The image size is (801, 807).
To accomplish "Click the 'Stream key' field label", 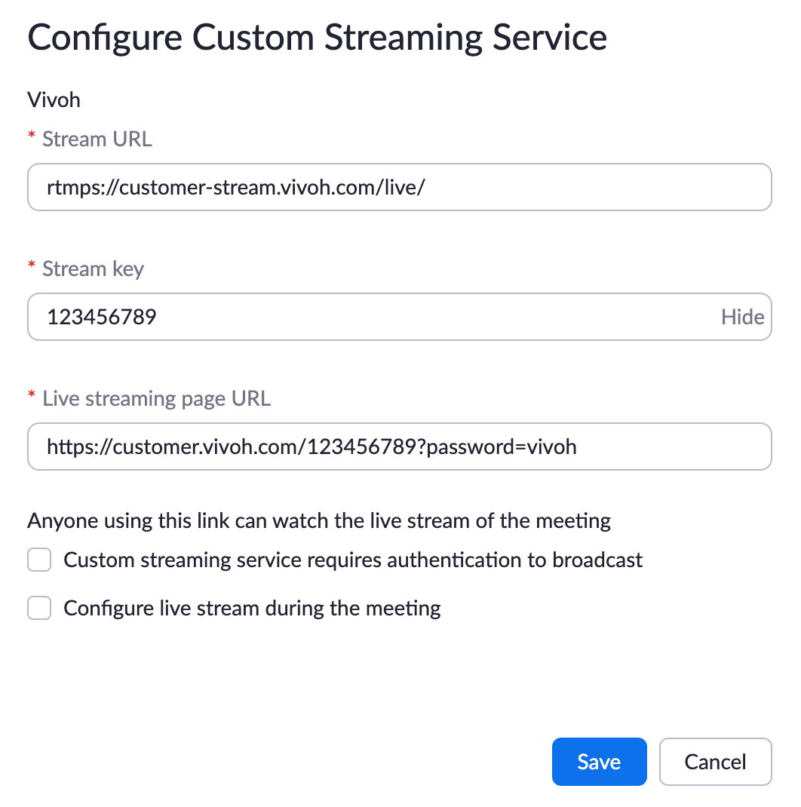I will point(93,268).
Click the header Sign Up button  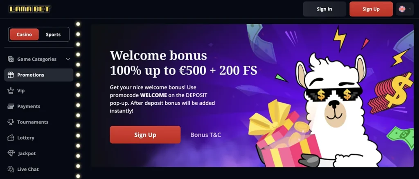[371, 9]
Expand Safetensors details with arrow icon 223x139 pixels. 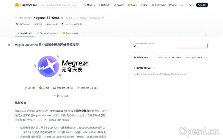(206, 57)
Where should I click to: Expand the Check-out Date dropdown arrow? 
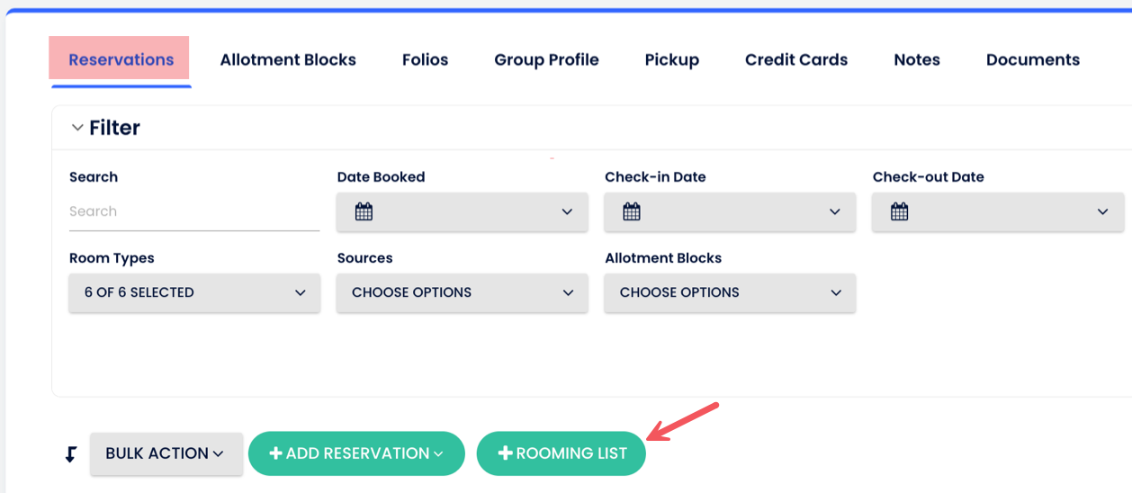[x=1102, y=212]
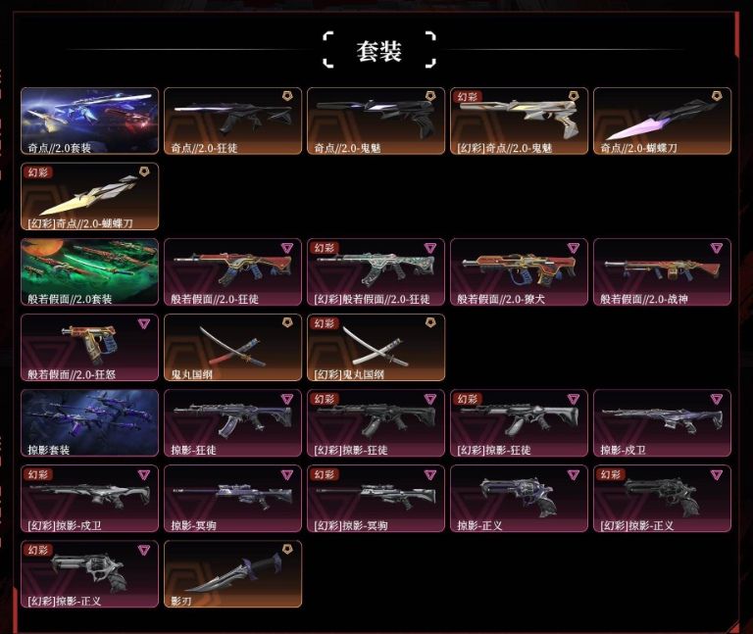Open the 奇点//2.0套装 bundle thumbnail
Viewport: 753px width, 634px height.
(x=89, y=121)
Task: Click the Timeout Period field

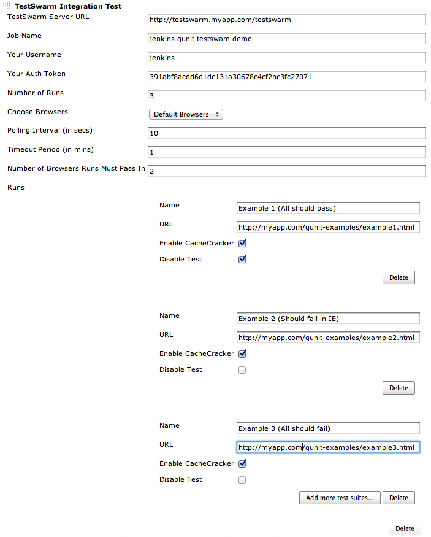Action: click(287, 152)
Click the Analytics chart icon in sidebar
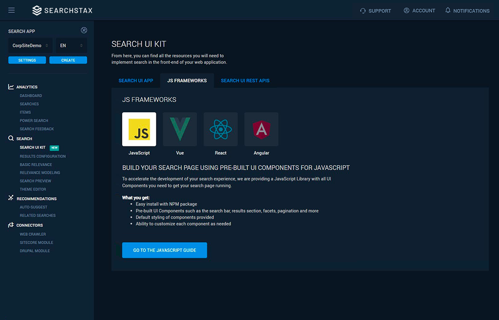499x320 pixels. tap(10, 87)
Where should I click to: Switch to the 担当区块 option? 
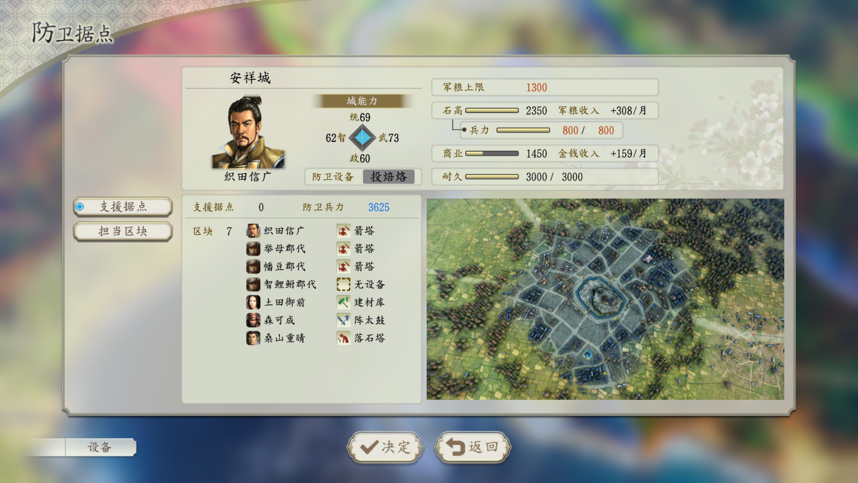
=====
WORK REQUIRED – Output the line that contains "Task: Click the Timeout Period field" and every line after it to the end of the records, word for word, leaving out the pictures.

ANSWER SPACE –
Task: Click the Timeout Period field

Action: click(287, 152)
Click the Analytics chart icon in sidebar
499x320 pixels. tap(10, 87)
Where should I click to: Switch to the 担当区块 option? 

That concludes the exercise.